Le Termopili d’oro

Sono trecento come quelli delle Termopili, ma la loro resistenza sembra meno nobile. Si tratta degli ex dipendenti della Camera che hanno presentato ricorso contro il contributo di solidarietà stabilito dal governo per limare le pensioni d’oro e cominciare l’impervio cammino verso una (lontanissima) giustizia sociale.

Per capire il problema, come spesso accade in questi casi, è meglio affidarsi ai numeri. Si tratta di lavoratori che guadagnavano dai 150 ai 300 mila euro l’anno ai quali la legge impone un taglio con gradazioni a salire del 6%, 12% e 18%. Concretizzando, chi prendeva 10 mila euro di pensione dovrà perderne 600, chi 14.800 ne avrà 12.700 e via su questi livelli siderali di assegno di quiescenza. I più ricchi, invece di ricevere in busta 25 mila euro al mese, ne riceveranno 20.500. Avviso ai naviganti: non siamo impazziti, le cifre sono queste.

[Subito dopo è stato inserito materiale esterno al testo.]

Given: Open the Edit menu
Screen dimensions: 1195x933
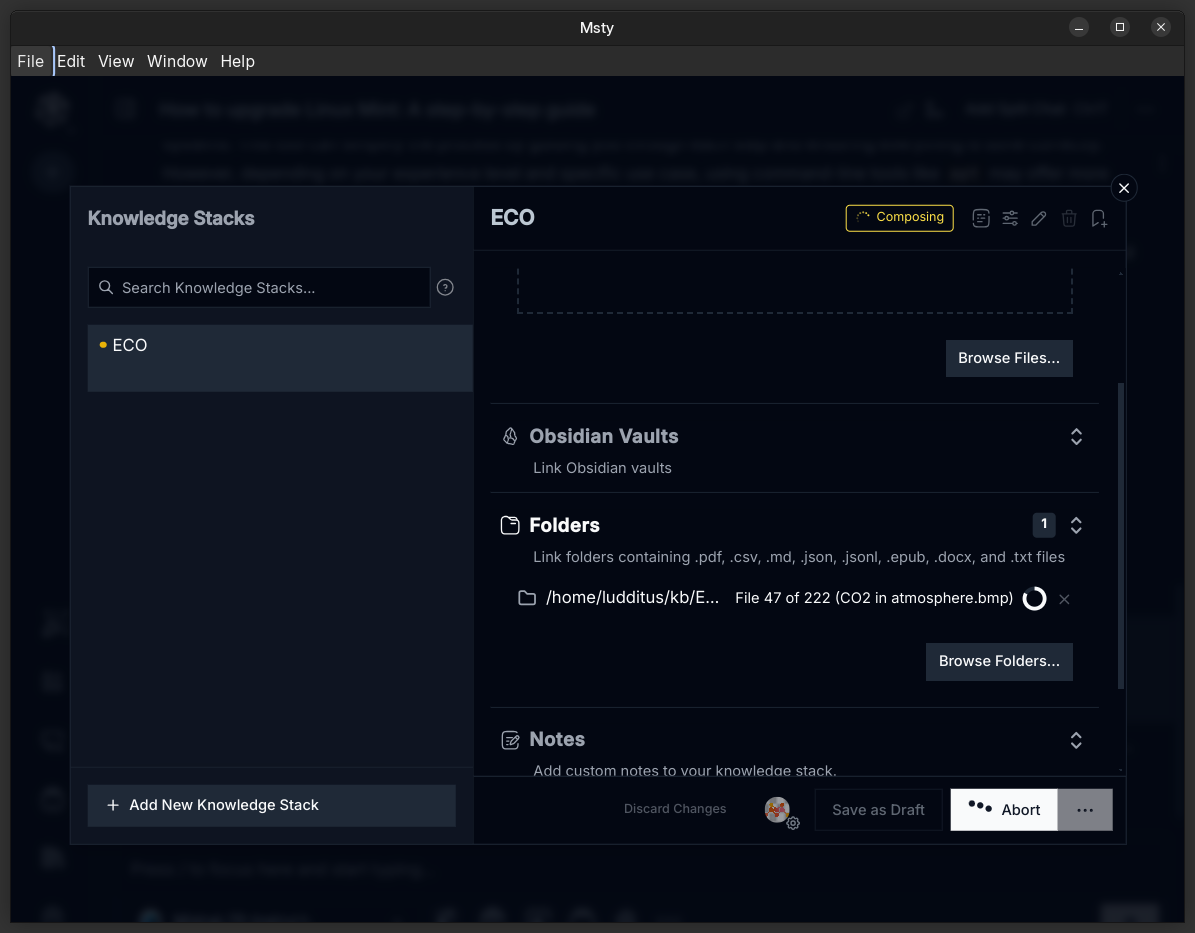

Le decurtazioni sono minime per quegli standard retributivi, ma gli ex dipendenti di Montecitorio sono in rivolta al grido: «Il versamento di solidarietà è illegittimo». All’ufficio preposto sono già arrivati duecento ricorsi contro il provvedimento. Da anni sosteniamo che la crisi si è fermata a Orte (diceva Flaiano, O Roma o Orte) e comunque davanti ai portoni dei palazzi del potere, dove la pubblica amministrazione è anche più casta della politica che la ingrassa. Entro una settimana la Commissione giurisdizionale per il personale dovrà giudicare i ricorsi. Speriamo che non li accolga, sarebbe uno schiaffo in faccia a milioni di italiani che tirano la cinghia da sette anni, sulle spalle dei quali poggia l’intero scricchiolante Paese. Sul tema credo non ci sia niente altro da dire, ma ancora tanto da fare.